That isnt to say you shouldnt work towards finding longer term things that are
less fickle and bring more overall life enjoyment that sticks, but the
examples i gave are temporary by nature and my point was that not doing them
often makes them special and i personally want to keep that.

I dont know why i would give these things up just because i'd not love them
any more if i did them every week. They provide long term happiness because
they're rare and i can look forward to them and remember them.

------
jhuni
Proletarians suffer from the four kinds of alienation Marx referred to in the
Economic and Philosophic Manuscripts of 1844 (1) alienation from products (2)
alienation from the act of production (3) alienation from ones own life (4)
alienation from fellow laborers. The forms of alienations the bourgeoisie have
to go through are not nearly as acute as the alienation of the proletariat.

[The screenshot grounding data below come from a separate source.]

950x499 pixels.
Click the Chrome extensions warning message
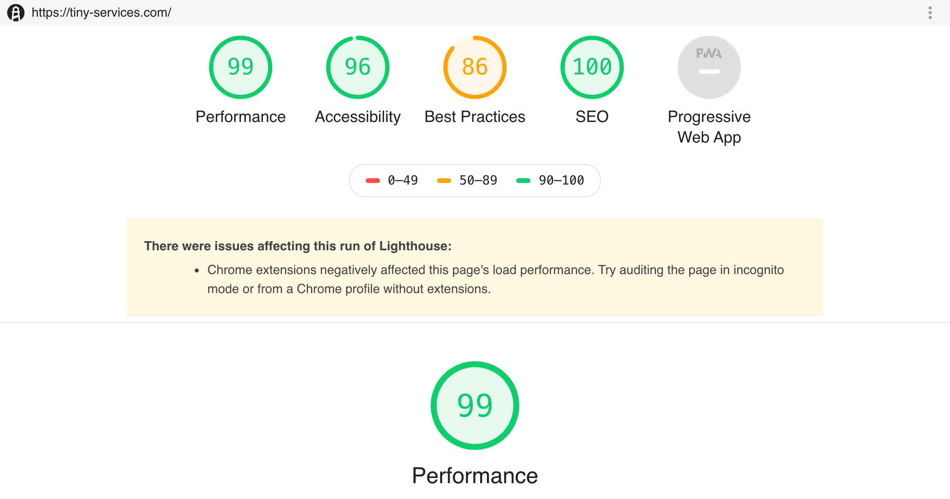(496, 279)
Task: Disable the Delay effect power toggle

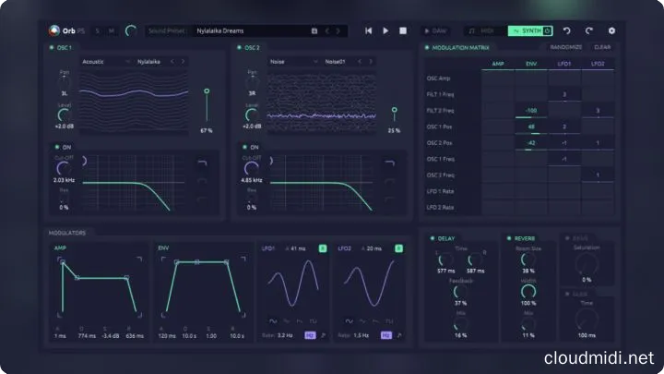Action: point(430,237)
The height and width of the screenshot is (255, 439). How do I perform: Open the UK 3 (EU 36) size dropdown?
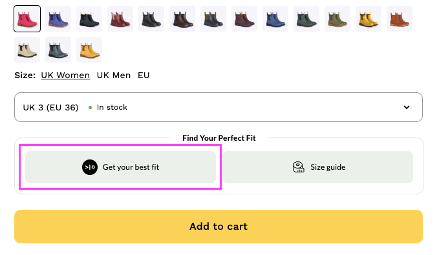coord(219,107)
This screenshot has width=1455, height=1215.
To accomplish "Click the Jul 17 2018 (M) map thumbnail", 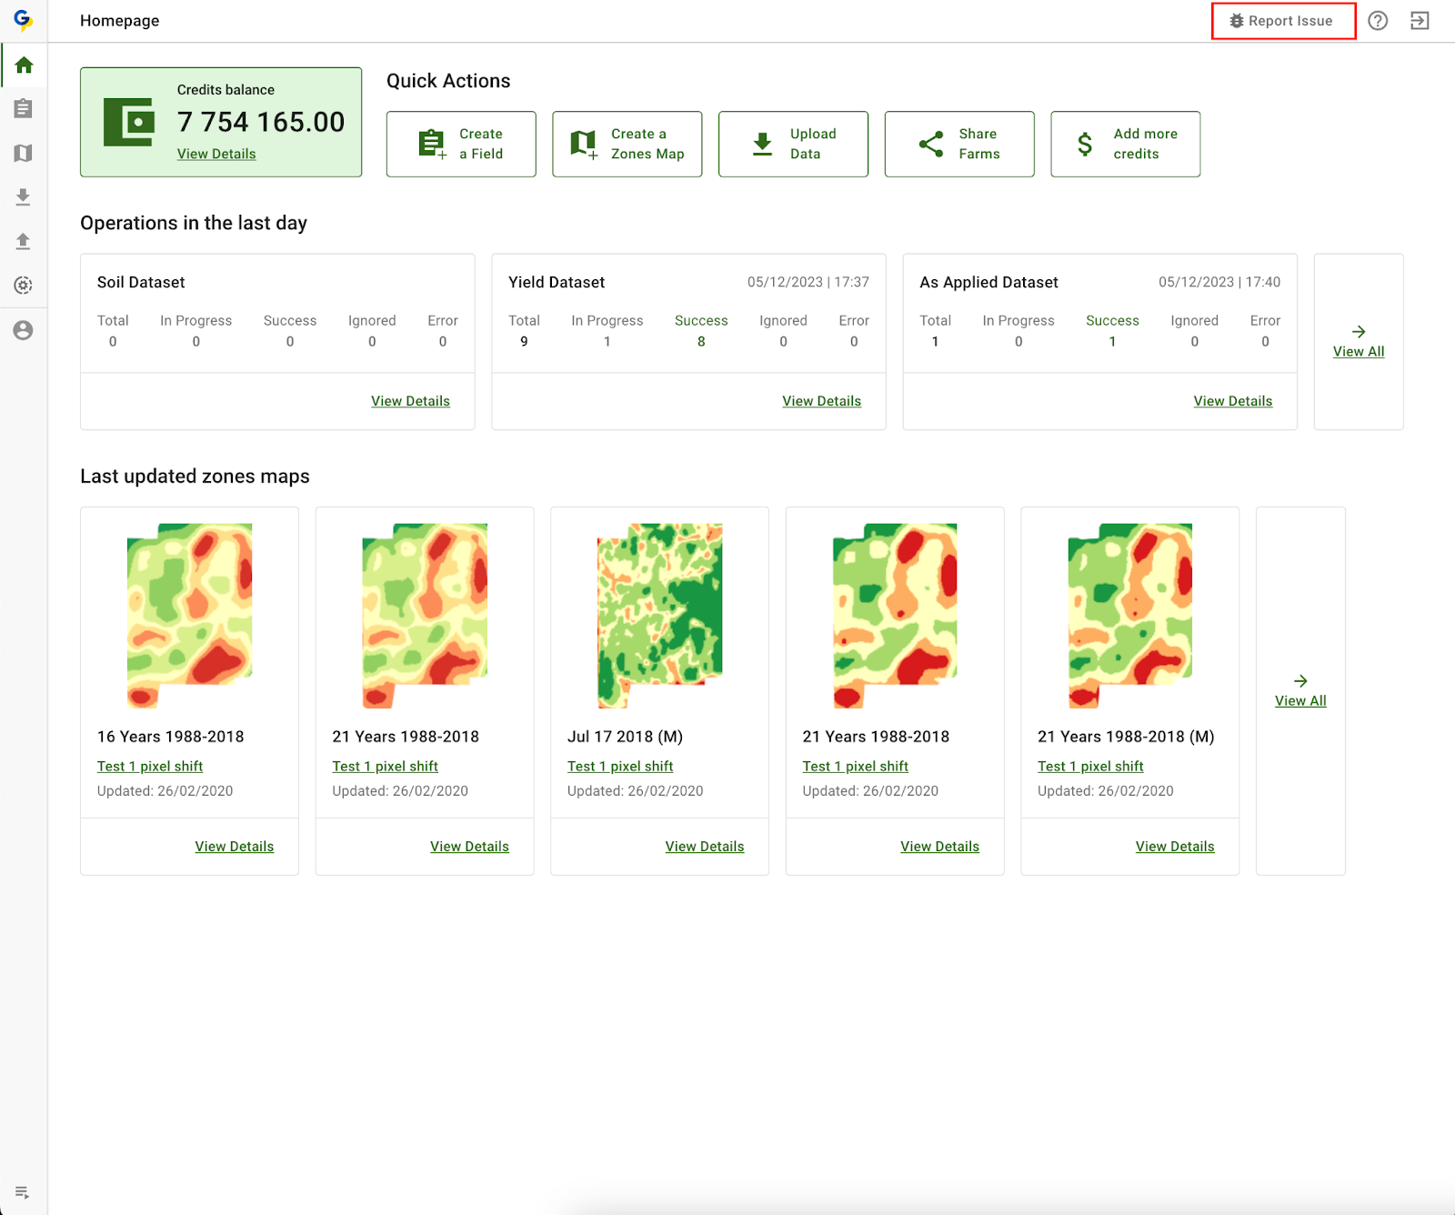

Perhaps the most important aspect of being as rich as a bourgeoisie is that
you have a secure existence. You don't have to worry about finding a job,
paying for health care, paying child support, paying rent on time so that you
don't have to join the masses of homeless people living in the cold, or any of
the other things ordinary people have to worry about. Having a secure
existence is a major stress reliever and it makes your life better no
question.

------
lawn
I want to get rich, not for the sake of it, the "power" or statue. I want to
get rich so I can fulfill some of my dreams - I want to live near my
birthplace where the job opportunities aren't so good, I want to own a snooker
table and a nice house and most of all I don't want the pressure to always
have to provide for my eventual family.

I want to get rich so I can get away with working with fun, but high risk,
projects without having to live like a student. I would like to be able to
make indie games for a living, but the risk is too big for me to stake my
family on.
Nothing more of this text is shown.